▶ [Text provided]
Retrieving All Equities

The retrieve_canonical_equities() function downloads and returns the complete dataset of canonical equities. This function automatically handles data retrieval and local database management, downloading the latest canonical equity dataset when needed.

from equity_aggregator import retrieve_canonical_equities

# Retrieve all canonical equities (downloads if database doesn't exist locally)
equities = retrieve_canonical_equities()
print(f"Retrieved {len(equities)} canonical equities")

# Iterate through equities
for equity in equities[:3]:  # Show first 3
    print(f"{equity.identity.symbol}: {equity.identity.name}")

Example Output:

Retrieved 10000 canonical equities
AAPL: APPLE INC
MSFT: MICROSOFT CORP
GOOGL: ALPHABET INC

Retrieving Individual Equities

The retrieve_canonical_equity() function retrieves a single equity by its Share Class FIGI identifier. This function works independently and automatically downloads data if needed.

▶ [Given records]
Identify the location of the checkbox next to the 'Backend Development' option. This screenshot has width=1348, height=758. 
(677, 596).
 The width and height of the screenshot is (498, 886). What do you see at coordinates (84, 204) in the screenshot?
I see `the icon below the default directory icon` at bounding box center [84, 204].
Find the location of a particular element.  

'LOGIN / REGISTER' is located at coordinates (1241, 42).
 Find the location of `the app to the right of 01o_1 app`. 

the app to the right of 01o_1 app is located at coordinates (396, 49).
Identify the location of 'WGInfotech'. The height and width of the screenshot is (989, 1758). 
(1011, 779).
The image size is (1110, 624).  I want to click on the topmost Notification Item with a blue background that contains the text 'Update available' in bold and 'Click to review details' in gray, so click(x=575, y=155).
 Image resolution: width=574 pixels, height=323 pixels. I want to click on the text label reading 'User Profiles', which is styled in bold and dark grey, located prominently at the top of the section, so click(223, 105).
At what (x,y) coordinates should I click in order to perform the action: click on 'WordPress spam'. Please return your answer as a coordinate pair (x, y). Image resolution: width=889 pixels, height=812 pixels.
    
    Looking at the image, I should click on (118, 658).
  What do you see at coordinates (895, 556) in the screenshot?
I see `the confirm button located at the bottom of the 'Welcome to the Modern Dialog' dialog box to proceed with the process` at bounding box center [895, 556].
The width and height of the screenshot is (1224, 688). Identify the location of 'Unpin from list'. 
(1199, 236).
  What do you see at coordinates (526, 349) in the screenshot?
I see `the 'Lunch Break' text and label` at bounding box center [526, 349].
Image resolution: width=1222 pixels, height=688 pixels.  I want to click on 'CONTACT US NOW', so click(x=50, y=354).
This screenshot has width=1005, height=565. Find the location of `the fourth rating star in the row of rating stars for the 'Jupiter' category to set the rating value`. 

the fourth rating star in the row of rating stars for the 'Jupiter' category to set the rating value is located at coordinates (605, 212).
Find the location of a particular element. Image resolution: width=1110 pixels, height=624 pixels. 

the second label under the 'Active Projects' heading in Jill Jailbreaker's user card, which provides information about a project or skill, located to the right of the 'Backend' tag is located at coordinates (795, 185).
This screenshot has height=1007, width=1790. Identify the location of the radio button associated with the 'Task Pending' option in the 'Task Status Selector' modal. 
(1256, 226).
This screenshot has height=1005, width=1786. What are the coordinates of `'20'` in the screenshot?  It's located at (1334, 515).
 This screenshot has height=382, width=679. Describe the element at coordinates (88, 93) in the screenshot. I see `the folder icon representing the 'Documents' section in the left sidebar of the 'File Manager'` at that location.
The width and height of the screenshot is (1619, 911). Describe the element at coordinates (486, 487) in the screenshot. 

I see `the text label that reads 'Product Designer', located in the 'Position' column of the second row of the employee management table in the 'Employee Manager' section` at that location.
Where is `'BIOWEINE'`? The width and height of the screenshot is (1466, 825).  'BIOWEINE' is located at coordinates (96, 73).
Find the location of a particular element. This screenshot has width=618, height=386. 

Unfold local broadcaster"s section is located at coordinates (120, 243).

▶ [Requirement A]
In the equity retrieval text, transcribe the passage starting at "Retrieving All Equities" and ending at "doesn't exist locally)".
▶ [Requirement B]
According to the equity retrieval text, why might a call to retrieve_canonical_equities() download data? Answer in one to three sentences.
▶ [Requirement C]
Translate this sentence from the equity retrieval text into Spanish: "The retrieve_canonical_equity() function retrieves a single equity by its Share Class FIGI identifier."

▶ [Worked solution A]
Retrieving All Equities

The retrieve_canonical_equities() function downloads and returns the complete dataset of canonical equities. This function automatically handles data retrieval and local database management, downloading the latest canonical equity dataset when needed.

from equity_aggregator import retrieve_canonical_equities

# Retrieve all canonical equities (downloads if database doesn't exist locally)

▶ [Worked solution B]
The function handles data retrieval and local database management on its own. It downloads the canonical equity dataset when it is needed, for example when the database does not already exist locally.

▶ [Worked solution C]
La función retrieve_canonical_equity() recupera una sola acción mediante su identificador Share Class FIGI.